:: WHAT NEEDS TO BE DONE ::
A faithful copy is needed of the lines below from the one with "Expand the About Us menu" up to and including the one with "Instruction: Click the Audit sidebar icon"; set it down with no pictures and no other lines.

:: PROVIDED RECORDS ::
• • • • • • •

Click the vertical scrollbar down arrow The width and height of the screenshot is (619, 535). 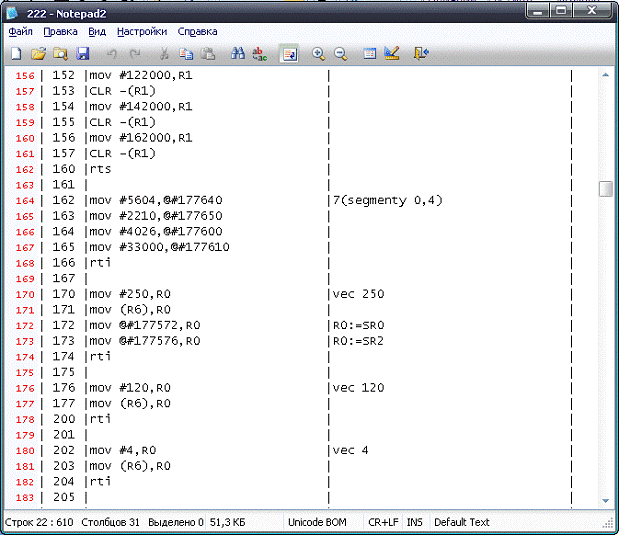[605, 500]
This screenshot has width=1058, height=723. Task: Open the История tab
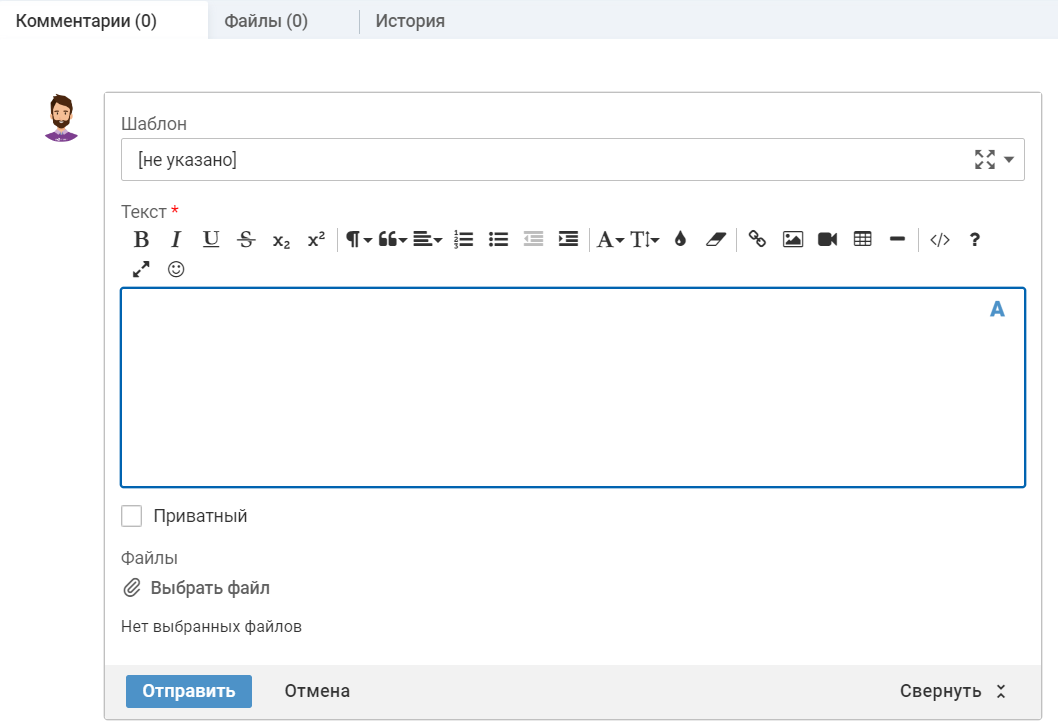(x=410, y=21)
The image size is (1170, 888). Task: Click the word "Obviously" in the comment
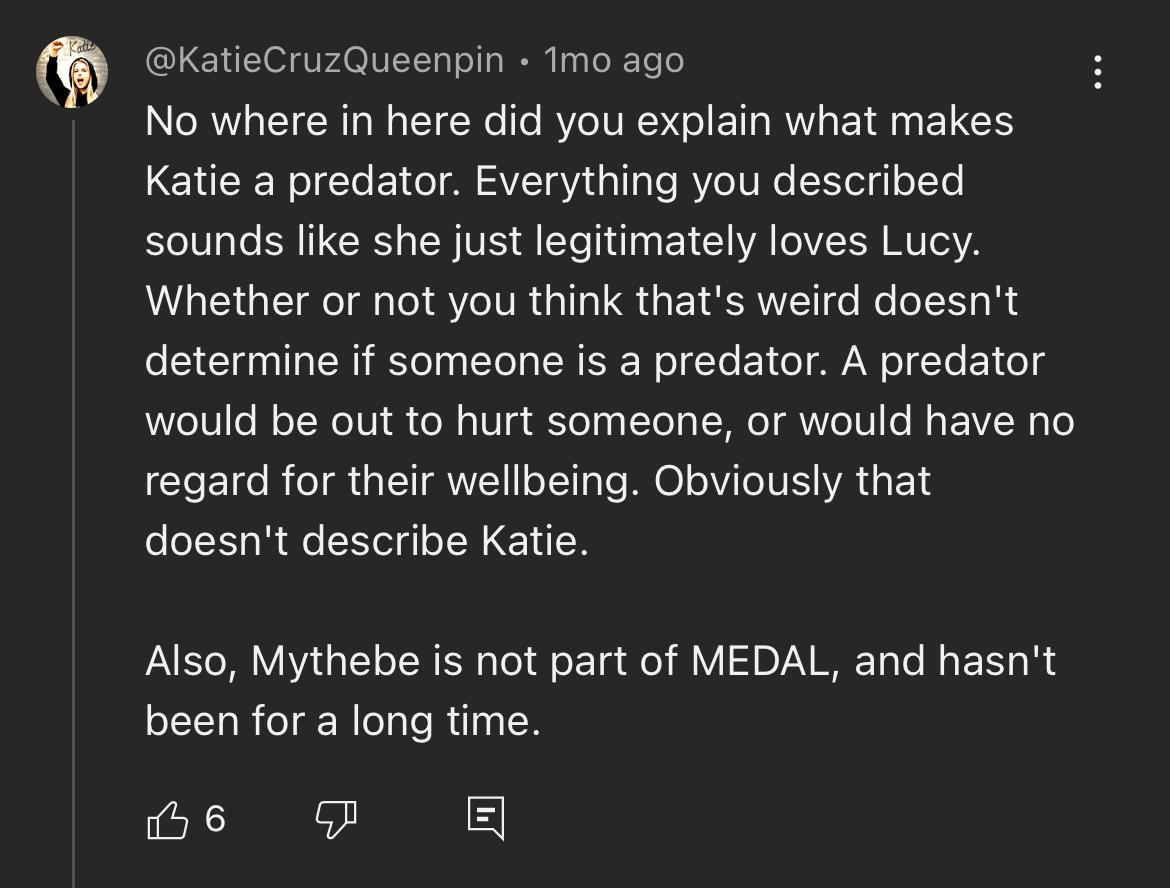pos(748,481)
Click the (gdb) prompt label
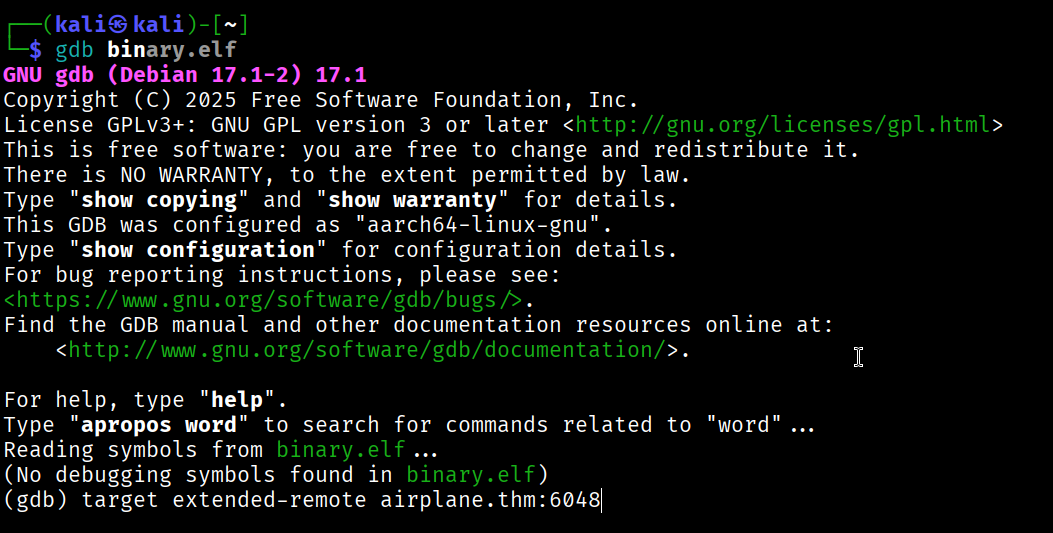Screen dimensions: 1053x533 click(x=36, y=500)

• • • • • • •

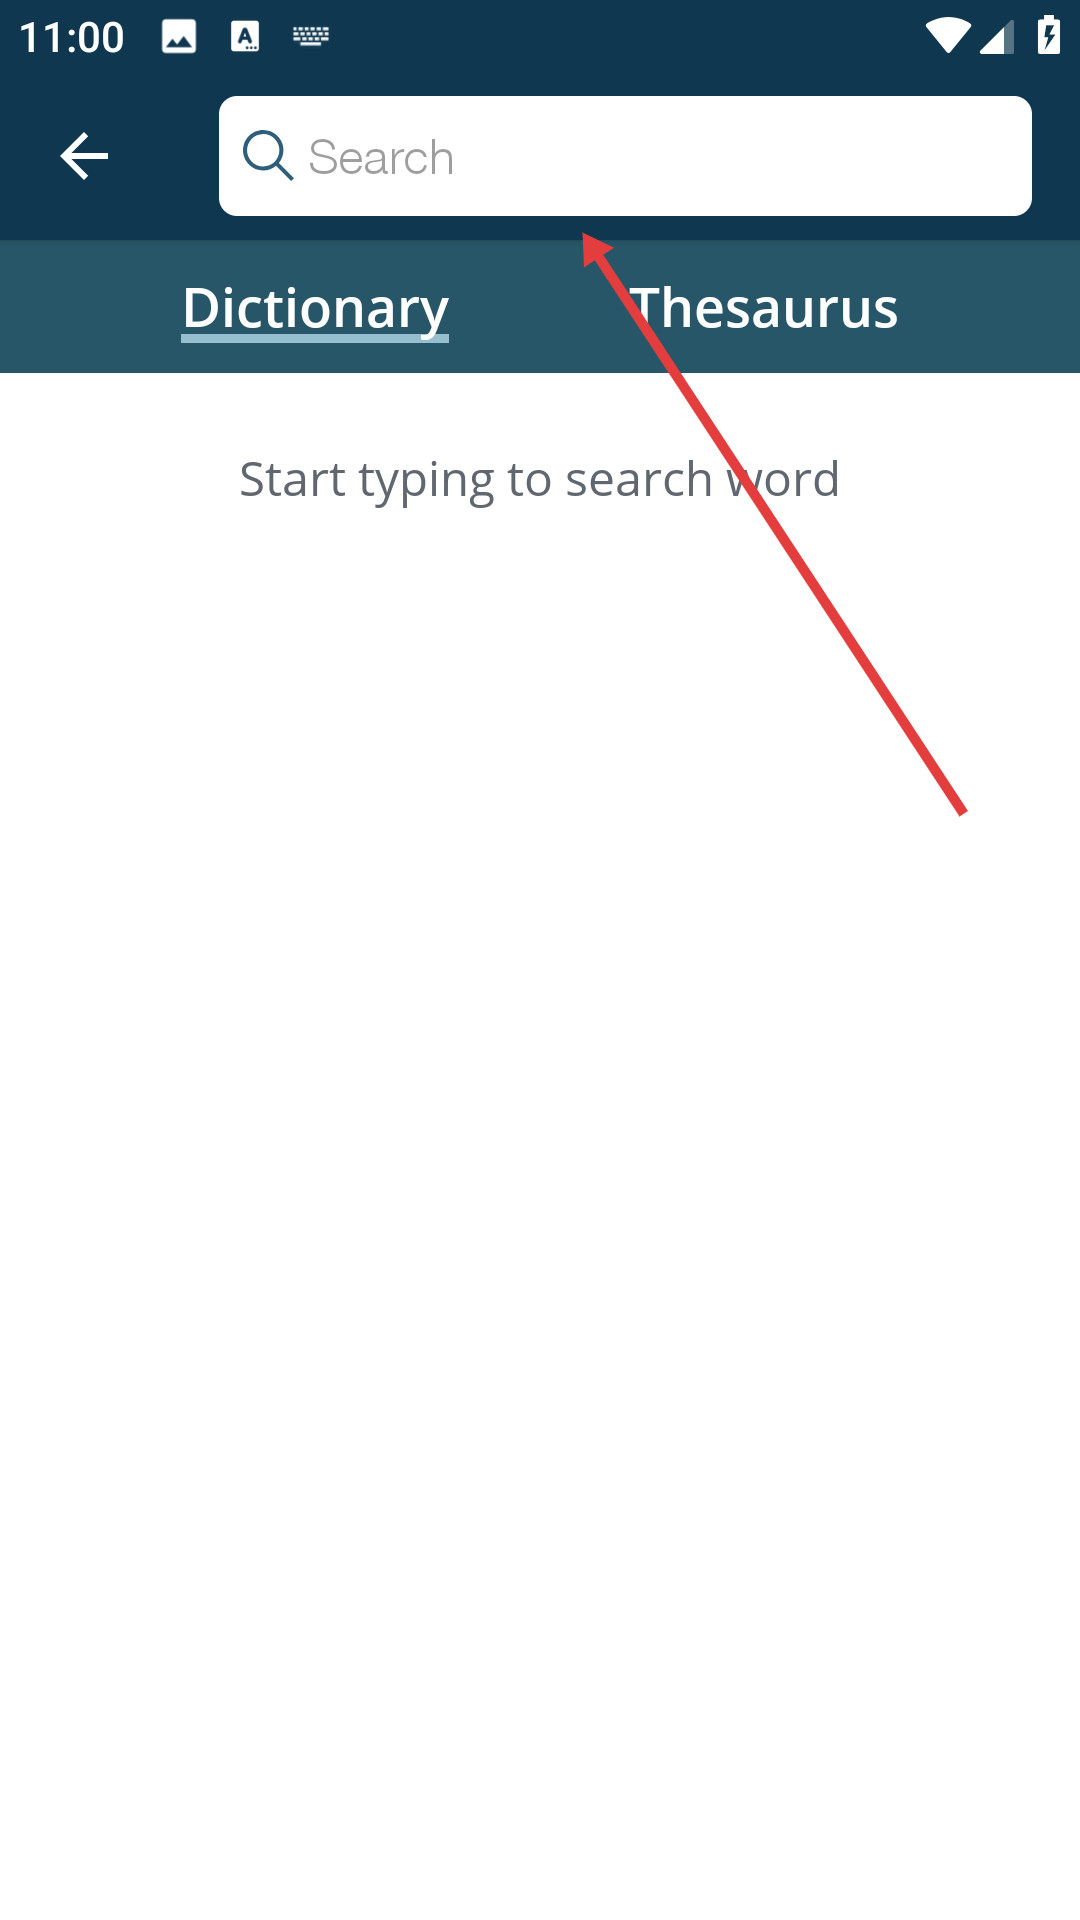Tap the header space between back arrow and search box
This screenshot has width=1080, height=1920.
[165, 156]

• • • • • • •

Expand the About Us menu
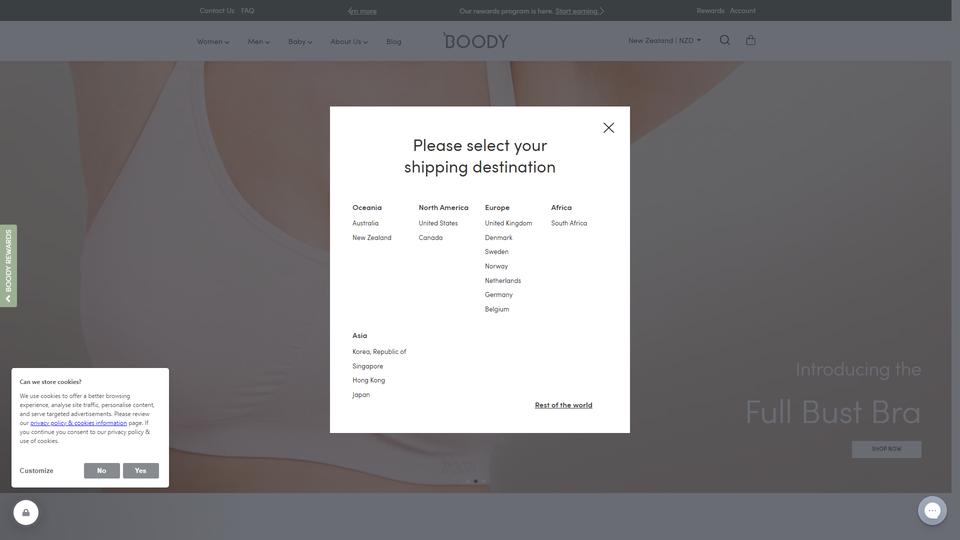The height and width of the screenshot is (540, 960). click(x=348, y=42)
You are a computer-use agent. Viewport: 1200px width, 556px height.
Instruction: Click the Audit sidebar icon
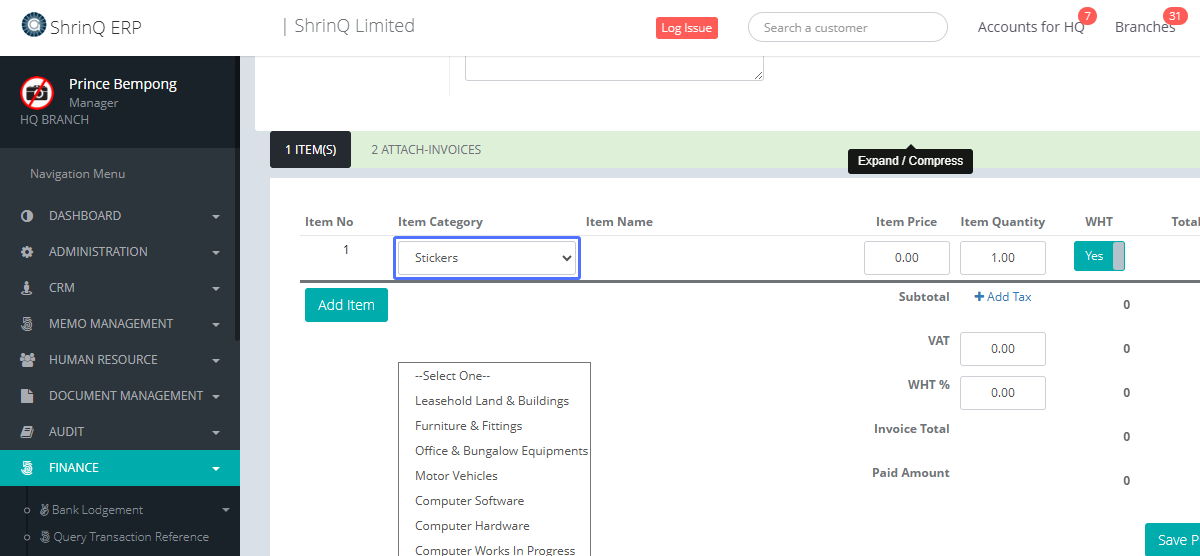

• • • • • • •

:: RESPONSE ::
Expand the About Us menu
The height and width of the screenshot is (540, 960). click(x=348, y=42)
You are a computer-use agent. Viewport: 1200px width, 556px height.
Instruction: Click the Audit sidebar icon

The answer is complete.